Create a Network of Wealthy Customers
Whether the 80/20 rule applies to your business or not, if you can identify your wealthy customers you can target them directly with high-value offerings. And even if you don’t have 20% of customers that you’d consider ‘wealthy’ you can create a network of customers that will help you grow your business and greatly benefit your bottom line.
Define your trading area
Start with an accurate definition of your trading area – where your customers are. The geographic area you identify as your trading area will be the boundaries for choosing members of your network. For some businesses it will be a neighbourhood, and for others it will be an entire city or state. This is an important step in the process because the demographics of your trading area will be used to identify the pockets of wealth that lie therein.
Find your pockets of wealth
Every area, from the size of a suburban neighbourhood to a city or state, will have parts that are wealthy and some that are not so wealthy. Demographic data can be used to locate the wealthy, that is, high income segments in your overall trading area. This information can be sourced from local libraries and government departments, and is generally segregated by post codes, electoral boundaries, place names or some other identifier you can use in your research.

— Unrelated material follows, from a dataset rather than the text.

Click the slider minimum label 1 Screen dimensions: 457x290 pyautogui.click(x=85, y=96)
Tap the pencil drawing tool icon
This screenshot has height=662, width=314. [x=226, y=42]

Cross reference your customer database
How many of these ‘wealthy’ individuals are already in your customer database? This is the first thing to check. You may already have the contact details for a significant number of regular customers who fit into this category. Because you haven’t thought about segmenting them according to their wealth you may never have thought about creating high-value offers that target them directly.

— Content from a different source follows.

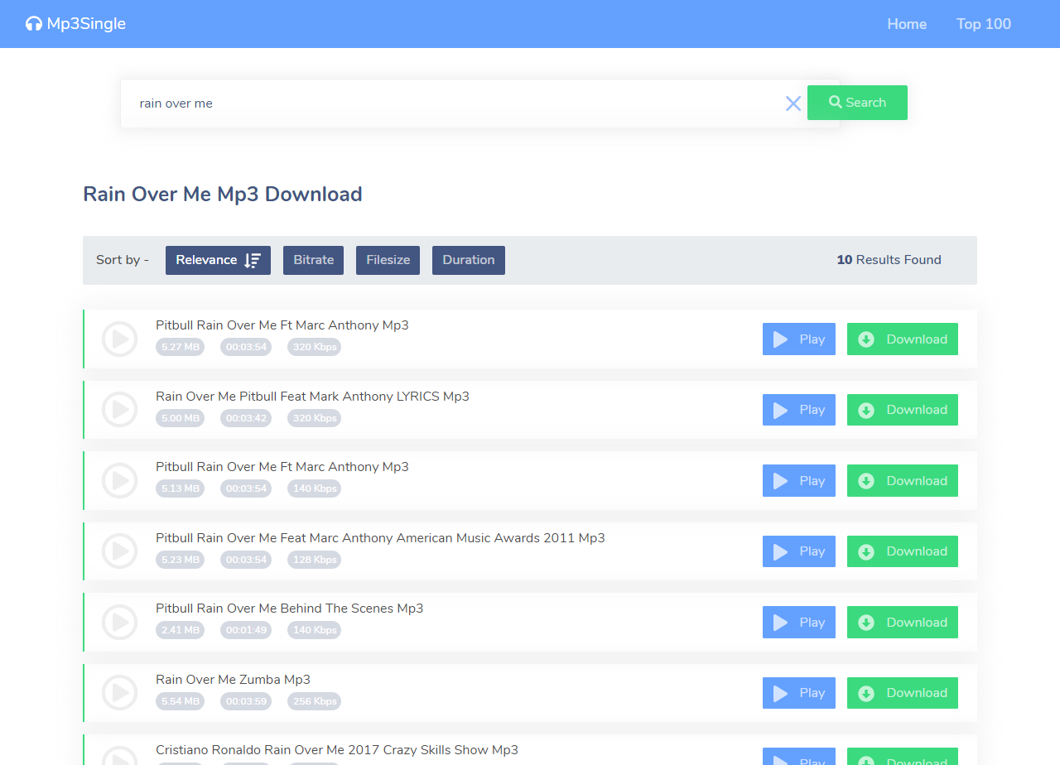Viewport: 1060px width, 765px height.
Task: Click the download icon for Rain Over Me Zumba Mp3
Action: [866, 693]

Create lists of wealthy prospects
Now you want to obtain mailing lists and other contact details of people who live in those areas you’ve identified as wealthy. If it’s simply people living in a particular part of town you could do it by renting a mailing list from a list broker for those neighbourhoods or for particular post code areas. If it’s all wealthy people in a city or state you’d be best to speak with a commercial mailing list provider who could create the list that you need and arrange to have your marketing materials sent out on your behalf.
What can your offering be?
This will naturally depend on the business you’re in. A wine retailer might want to make these wealthy prospects an offer of a dozen bottles of fine red wines. A furniture store might offer them a home decorating service. A car dealer could offer them a test drive in a luxury vehicle. Your offering to them should be the best products and brands your industry has to offer because you know they can afford it.
How do you communicate your offer?
Because your data will probably be geographic in nature this is a natural for direct mail that can target specific addresses. When you have your offer ready, create a direct mail piece that presents it attractively with appropriate up-market illustrations. Link this offer to your Internet site where it can be repeated for those who want to place their order online.
Focus your content on what your wealthy customer will get. Show an understanding of their lifestyle and tastes. For most of your prospects this will be your one opportunity to make a good impression, so demonstrate that you know what they want and have taken the trouble to make it available to them.